Passage cité
_ _ _ _ _

Songs for a Passerby, opéra virtuel de Celine Daemen

Interviews 28.09.2023

Dans le domaine de l’art et de la réalité virtuelle, Celine Daemen (née en 1995) s’est fait un nom en tant que réalisatrice et créatrice visionnaire. Son mélange unique de technologie, de musique et de narration repousse les limites des formes d’art traditionnelles. Des opéras en réalité virtuelle aux installations vidéo immersives, le travail de Daemen transcende le domaine physique, invitant les spectateurs à explorer de nouvelles dimensions d’émotion et d’expérience. 

Celine Daemen, quelle formation avez-vous eu et comment devient-on virtuose de la réalité virtuelle comme vous l’êtes?

_ _ _ _ _

Données

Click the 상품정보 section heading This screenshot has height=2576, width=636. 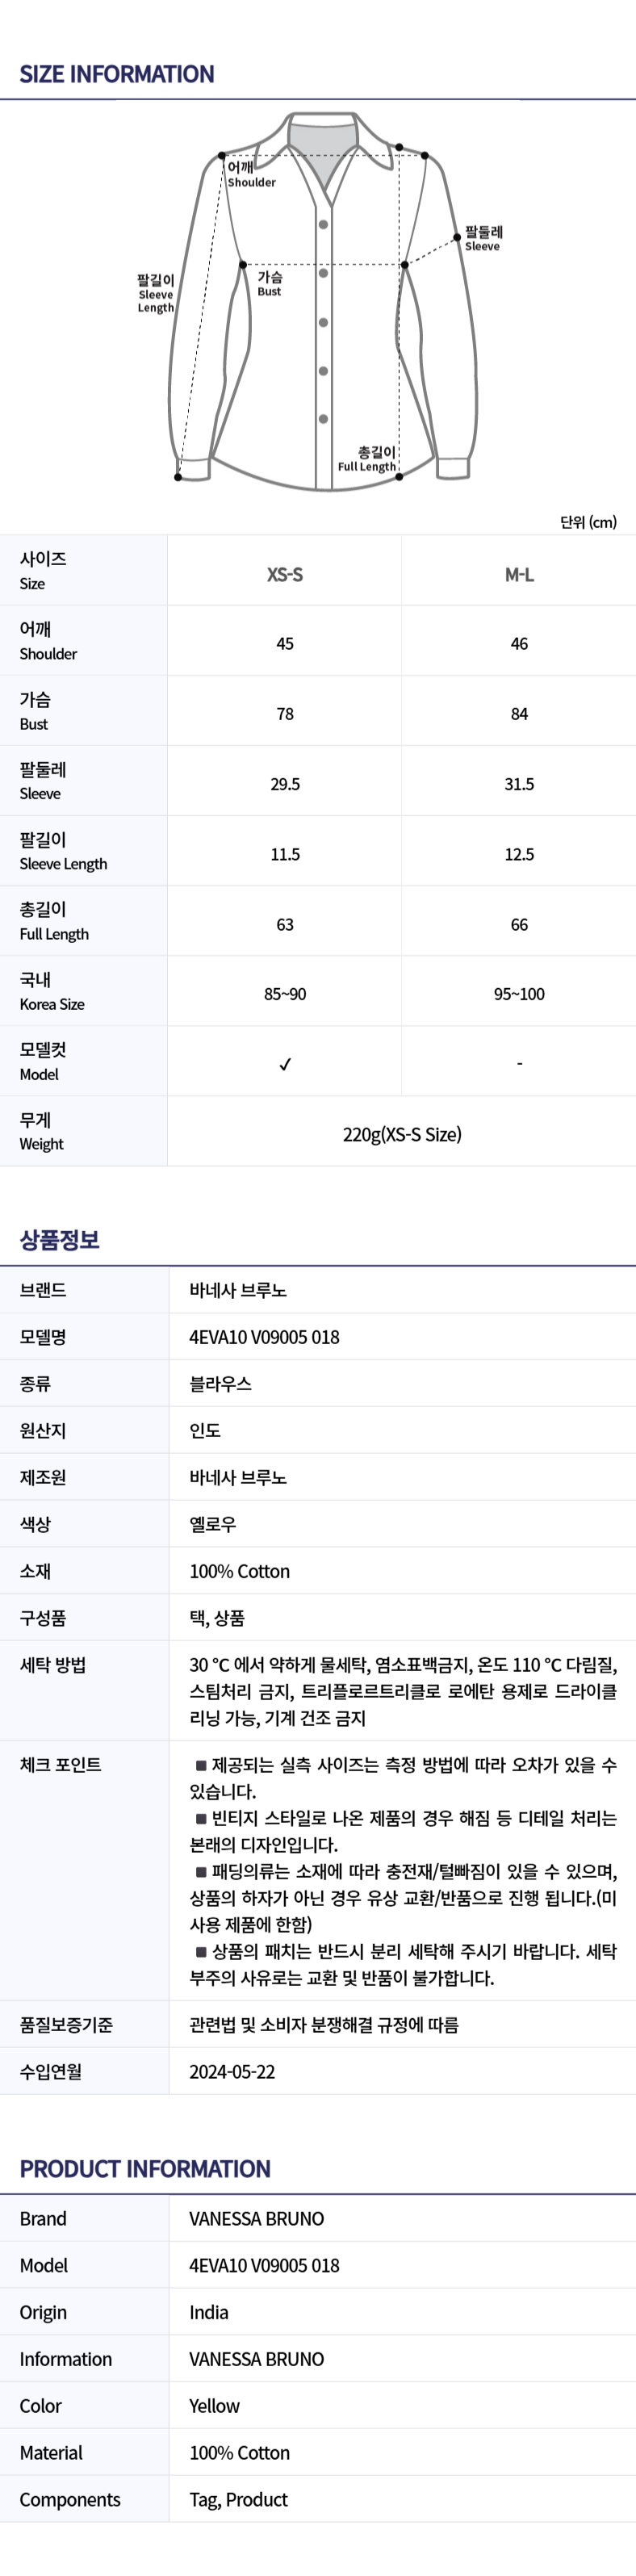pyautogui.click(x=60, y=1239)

_ _ _ _ _

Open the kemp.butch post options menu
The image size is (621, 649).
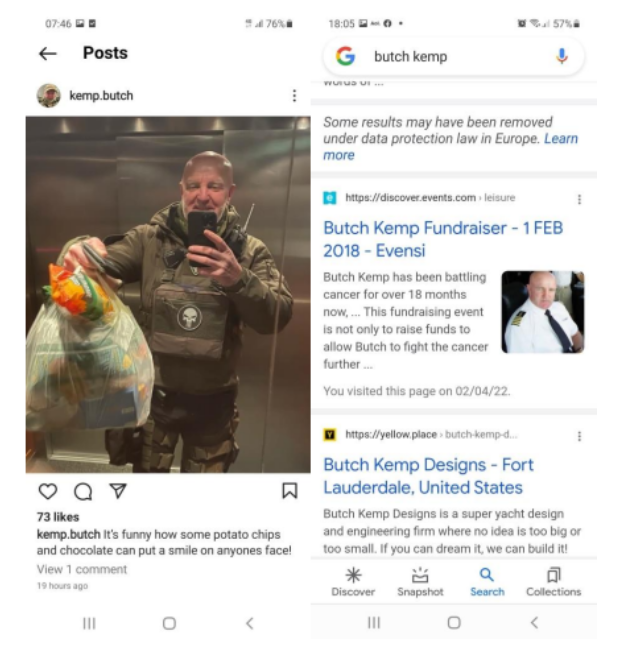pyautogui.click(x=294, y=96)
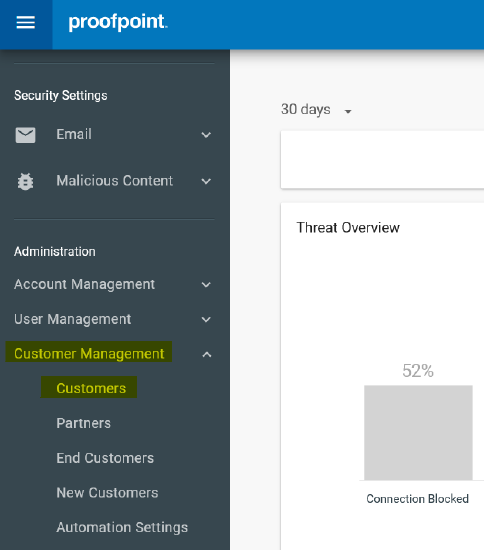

_ _ _ _ _

Exigences du problème
Recopiez le passage cité sur Celine Daemen depuis « Songs for a » jusqu'à « comme vous l’êtes? » inclus, en substituant « réalité augmentée » à « réalité virtuelle ».

Solution
Songs for a Passerby, opéra virtuel de Celine Daemen

Interviews 28.09.2023

Dans le domaine de l’art et de la réalité augmentée, Celine Daemen (née en 1995) s’est fait un nom en tant que réalisatrice et créatrice visionnaire. Son mélange unique de technologie, de musique et de narration repousse les limites des formes d’art traditionnelles. Des opéras en réalité augmentée aux installations vidéo immersives, le travail de Daemen transcende le domaine physique, invitant les spectateurs à explorer de nouvelles dimensions d’émotion et d’expérience. 

Celine Daemen, quelle formation avez-vous eu et comment devient-on virtuose de la réalité augmentée comme vous l’êtes?